In Mount Pleasant, an even smaller display of opposition took place recently when a local woman approached what appeared to be a handful of off-the-clock federal agents sitting outside a restaurant. She repeatedly asked them if they were locals, where they lived, and what agency they worked for while filming them. Declining to answer her questions, the three or four individuals eventually walked to a black Hyundai Sonata with an out-of-state license plate. “Nobody likes you,” she yelled in a video shared by the news outlet Migrant Insider on Thursday. “Get the fuck out of my neighborhood!”
On Wednesday, Vice President JD Vance, Defense Secretary Pete Hegseth, and White House deputy chief of staff Stephen Miller took a field trip to visit the National Guard troops patrolling outside Union Station. While there, the politicians got some Shake Shack—plus a stupendous amount of heckling. The opposition included professional protestors who have shown up daily at the train station since May, as well as many residents who happened to be there for their daily commute.

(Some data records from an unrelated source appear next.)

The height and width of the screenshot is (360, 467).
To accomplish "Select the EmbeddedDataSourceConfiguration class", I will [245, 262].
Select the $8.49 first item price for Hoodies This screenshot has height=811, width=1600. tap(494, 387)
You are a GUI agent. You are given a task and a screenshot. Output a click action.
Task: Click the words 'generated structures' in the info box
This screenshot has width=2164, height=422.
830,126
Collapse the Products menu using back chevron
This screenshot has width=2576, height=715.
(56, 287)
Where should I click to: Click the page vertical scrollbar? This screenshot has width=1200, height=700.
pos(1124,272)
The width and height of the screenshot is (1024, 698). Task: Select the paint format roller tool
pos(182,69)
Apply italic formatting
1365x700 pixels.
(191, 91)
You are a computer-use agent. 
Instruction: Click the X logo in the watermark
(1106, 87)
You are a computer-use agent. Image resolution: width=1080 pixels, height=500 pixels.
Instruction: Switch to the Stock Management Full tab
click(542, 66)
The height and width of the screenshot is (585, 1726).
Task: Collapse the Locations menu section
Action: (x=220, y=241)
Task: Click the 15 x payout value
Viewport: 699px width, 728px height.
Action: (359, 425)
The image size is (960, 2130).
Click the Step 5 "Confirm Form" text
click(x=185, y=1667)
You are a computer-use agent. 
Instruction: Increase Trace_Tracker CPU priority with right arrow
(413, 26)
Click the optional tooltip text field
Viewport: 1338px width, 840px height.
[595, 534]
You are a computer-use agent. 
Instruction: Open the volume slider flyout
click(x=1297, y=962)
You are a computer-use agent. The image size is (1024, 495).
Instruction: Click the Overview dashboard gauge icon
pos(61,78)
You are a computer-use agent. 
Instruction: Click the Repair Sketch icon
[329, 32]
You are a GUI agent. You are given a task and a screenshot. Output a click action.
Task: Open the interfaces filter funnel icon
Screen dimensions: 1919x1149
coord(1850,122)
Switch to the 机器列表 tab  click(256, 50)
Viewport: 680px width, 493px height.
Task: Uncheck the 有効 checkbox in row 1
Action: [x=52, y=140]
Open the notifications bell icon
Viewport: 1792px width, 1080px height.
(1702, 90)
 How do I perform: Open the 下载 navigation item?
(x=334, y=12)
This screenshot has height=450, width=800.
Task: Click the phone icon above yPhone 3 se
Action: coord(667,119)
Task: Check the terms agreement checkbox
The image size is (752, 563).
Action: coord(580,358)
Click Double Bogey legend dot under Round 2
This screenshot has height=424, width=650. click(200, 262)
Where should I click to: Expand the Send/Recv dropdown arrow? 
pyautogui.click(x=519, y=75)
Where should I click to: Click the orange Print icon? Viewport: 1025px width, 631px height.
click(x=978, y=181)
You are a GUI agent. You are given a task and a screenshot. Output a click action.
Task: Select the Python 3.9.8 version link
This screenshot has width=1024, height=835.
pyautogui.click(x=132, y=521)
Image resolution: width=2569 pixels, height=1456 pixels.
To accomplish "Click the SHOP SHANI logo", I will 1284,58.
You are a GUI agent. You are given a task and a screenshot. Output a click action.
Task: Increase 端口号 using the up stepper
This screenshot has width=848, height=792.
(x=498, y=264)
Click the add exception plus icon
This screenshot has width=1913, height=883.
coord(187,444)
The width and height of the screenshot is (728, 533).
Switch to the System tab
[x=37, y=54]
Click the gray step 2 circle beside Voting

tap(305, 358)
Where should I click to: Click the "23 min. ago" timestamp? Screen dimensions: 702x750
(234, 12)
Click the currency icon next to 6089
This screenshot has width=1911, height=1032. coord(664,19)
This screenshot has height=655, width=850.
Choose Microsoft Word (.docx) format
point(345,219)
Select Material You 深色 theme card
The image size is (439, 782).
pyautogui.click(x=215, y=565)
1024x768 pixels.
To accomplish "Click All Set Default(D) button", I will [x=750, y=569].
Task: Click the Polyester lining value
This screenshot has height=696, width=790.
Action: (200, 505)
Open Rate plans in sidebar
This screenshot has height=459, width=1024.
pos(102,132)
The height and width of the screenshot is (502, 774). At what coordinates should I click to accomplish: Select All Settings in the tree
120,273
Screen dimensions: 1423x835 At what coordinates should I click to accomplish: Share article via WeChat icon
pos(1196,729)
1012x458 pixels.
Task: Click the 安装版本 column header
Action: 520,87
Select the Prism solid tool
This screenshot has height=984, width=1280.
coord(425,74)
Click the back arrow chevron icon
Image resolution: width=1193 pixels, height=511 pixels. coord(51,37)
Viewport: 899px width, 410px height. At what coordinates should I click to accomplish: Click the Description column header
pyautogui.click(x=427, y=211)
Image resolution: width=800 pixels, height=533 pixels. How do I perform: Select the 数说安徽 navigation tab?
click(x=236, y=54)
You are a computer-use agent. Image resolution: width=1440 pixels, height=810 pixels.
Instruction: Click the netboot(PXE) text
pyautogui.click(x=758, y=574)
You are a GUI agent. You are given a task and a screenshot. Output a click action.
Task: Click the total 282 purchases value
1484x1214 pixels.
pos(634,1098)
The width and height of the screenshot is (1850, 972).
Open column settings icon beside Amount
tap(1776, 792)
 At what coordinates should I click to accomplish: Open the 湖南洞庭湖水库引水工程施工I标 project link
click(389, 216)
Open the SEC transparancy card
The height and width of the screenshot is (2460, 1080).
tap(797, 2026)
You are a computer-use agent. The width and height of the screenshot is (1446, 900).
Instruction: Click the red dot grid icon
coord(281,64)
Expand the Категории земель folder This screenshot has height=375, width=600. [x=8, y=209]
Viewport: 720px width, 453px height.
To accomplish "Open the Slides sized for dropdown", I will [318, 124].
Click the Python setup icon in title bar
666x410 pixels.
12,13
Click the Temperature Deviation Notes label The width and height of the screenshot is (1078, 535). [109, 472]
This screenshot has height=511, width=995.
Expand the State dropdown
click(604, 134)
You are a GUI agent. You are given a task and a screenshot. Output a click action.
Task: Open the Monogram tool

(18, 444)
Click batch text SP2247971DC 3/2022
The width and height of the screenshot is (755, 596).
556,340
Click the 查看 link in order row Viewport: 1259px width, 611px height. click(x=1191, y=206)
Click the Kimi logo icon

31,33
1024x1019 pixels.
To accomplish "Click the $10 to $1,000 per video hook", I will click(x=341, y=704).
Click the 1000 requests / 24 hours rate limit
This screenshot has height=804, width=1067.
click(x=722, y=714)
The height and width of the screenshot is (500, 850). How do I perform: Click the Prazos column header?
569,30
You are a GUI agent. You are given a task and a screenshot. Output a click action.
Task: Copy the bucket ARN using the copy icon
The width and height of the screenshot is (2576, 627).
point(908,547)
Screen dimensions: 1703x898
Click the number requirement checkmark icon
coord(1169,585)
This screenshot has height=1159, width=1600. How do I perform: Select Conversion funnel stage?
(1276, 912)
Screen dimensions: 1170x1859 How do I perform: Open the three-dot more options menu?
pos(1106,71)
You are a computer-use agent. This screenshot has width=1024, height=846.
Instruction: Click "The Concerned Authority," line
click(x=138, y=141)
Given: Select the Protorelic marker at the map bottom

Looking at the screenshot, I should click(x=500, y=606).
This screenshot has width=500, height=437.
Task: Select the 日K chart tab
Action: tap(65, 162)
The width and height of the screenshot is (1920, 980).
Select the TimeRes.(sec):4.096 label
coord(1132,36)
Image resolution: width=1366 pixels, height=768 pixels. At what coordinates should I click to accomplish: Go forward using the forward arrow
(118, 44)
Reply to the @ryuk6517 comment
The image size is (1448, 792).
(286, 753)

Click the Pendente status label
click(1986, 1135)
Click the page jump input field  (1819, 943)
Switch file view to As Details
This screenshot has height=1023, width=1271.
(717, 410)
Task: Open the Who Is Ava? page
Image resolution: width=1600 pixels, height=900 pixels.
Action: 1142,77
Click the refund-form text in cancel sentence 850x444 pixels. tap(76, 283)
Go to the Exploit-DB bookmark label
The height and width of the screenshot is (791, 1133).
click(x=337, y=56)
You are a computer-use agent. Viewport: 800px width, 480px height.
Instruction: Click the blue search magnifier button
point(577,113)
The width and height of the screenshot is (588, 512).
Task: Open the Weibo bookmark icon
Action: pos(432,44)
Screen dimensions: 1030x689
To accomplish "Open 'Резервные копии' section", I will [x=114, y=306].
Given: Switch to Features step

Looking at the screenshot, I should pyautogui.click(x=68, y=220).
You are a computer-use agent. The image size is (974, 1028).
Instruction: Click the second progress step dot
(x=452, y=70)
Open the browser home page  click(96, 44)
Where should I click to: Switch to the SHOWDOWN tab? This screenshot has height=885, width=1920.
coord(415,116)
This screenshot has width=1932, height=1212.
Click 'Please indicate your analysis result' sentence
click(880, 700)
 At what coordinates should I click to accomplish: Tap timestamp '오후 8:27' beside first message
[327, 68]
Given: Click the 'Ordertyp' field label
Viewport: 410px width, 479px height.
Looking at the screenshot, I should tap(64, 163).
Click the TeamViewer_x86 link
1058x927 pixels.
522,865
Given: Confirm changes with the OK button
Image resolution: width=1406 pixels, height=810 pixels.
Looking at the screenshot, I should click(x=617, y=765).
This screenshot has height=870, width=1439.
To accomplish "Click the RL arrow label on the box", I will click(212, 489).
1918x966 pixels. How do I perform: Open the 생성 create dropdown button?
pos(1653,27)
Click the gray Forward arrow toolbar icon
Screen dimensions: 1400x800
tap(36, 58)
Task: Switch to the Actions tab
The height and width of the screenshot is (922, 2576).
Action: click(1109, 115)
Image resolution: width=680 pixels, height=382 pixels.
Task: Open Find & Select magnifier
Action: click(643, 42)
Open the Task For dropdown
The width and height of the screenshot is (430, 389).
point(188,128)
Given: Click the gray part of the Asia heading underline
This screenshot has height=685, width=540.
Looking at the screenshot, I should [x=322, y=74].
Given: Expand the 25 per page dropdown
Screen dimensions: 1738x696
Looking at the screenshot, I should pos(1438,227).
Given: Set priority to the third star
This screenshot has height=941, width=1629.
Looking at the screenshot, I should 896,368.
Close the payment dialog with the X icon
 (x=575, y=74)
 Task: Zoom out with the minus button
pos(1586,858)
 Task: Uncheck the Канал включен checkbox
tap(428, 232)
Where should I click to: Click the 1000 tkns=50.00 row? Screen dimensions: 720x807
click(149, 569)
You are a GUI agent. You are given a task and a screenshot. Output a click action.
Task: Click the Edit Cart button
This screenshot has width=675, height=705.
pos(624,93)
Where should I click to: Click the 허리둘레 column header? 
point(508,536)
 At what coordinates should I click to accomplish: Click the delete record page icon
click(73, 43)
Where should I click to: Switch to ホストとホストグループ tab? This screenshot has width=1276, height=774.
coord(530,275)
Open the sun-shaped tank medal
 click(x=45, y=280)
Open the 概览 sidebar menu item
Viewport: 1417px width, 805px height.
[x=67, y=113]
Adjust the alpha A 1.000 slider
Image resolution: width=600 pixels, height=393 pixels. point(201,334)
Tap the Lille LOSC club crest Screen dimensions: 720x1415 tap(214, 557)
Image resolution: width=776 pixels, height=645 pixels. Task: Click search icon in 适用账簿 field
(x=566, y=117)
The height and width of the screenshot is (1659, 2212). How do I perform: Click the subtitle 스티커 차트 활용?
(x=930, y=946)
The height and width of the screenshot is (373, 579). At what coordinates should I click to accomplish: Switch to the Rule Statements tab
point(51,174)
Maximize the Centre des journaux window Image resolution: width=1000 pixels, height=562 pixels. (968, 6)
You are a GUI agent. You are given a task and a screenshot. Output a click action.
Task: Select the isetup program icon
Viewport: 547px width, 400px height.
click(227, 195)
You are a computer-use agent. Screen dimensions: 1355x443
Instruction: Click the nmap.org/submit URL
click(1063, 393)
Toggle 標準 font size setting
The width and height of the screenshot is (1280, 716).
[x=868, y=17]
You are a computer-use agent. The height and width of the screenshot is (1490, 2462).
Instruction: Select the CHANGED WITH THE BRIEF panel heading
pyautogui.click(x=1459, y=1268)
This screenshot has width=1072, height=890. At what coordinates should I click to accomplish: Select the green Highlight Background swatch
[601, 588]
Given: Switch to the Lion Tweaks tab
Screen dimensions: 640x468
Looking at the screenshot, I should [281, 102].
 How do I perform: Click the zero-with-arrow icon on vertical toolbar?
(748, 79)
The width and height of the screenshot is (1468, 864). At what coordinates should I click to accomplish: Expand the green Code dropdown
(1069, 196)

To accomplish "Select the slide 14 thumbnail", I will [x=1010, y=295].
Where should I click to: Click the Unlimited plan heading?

In the days since, more and more DC locals have been trying to gather information what to do should they encounter the federal agents, or the politicians who ordered them here. On a Zoom call organized by the DC-statehood group Free DC Friday morning, more than 250 showed up and asked questions about best practices for fighting back. In break-out rooms, attendees discussed walking around their neighborhoods with signs alerting people to the presence of ICE, as well as joining ward-based Signal chats to organize response efforts among neighbors. In the Zoom chat, one attendee asked how they could warn others that ICE was in their area at that very moment.
DC residents are routinely reporting such sightings on ICEblock, an iPhone app tailor-made for locals to pinpoint ICE agents in real time. There’s also an emergency hotline (202-335-1183), which then shares the reports with the immigrant community. Beyond these dedicated spaces, I’m also seeing neighbors post sightings of law enforcement and police checkpoints on Nextdoor, which historically has been known as a watering hole for nosy neighbors and humdrum bigots, but in DC—at least recently—has turned into a space where people are trying to help strangers.
“On The Corner Of 4th And Rhode Island Ave RIGHT NOW,” one Nextdoor user posted alongside an image of an ICE-labeled vehicle on Thursday. “ICE is back in Mount Pleasant at Bancroft & Park Pleasant Apartments,” shared someone else.
“You don’t need to do what I’m doing to be helpful,” Elli says of the various ways DC residents can warn their neighbors. “All you need is a phone.”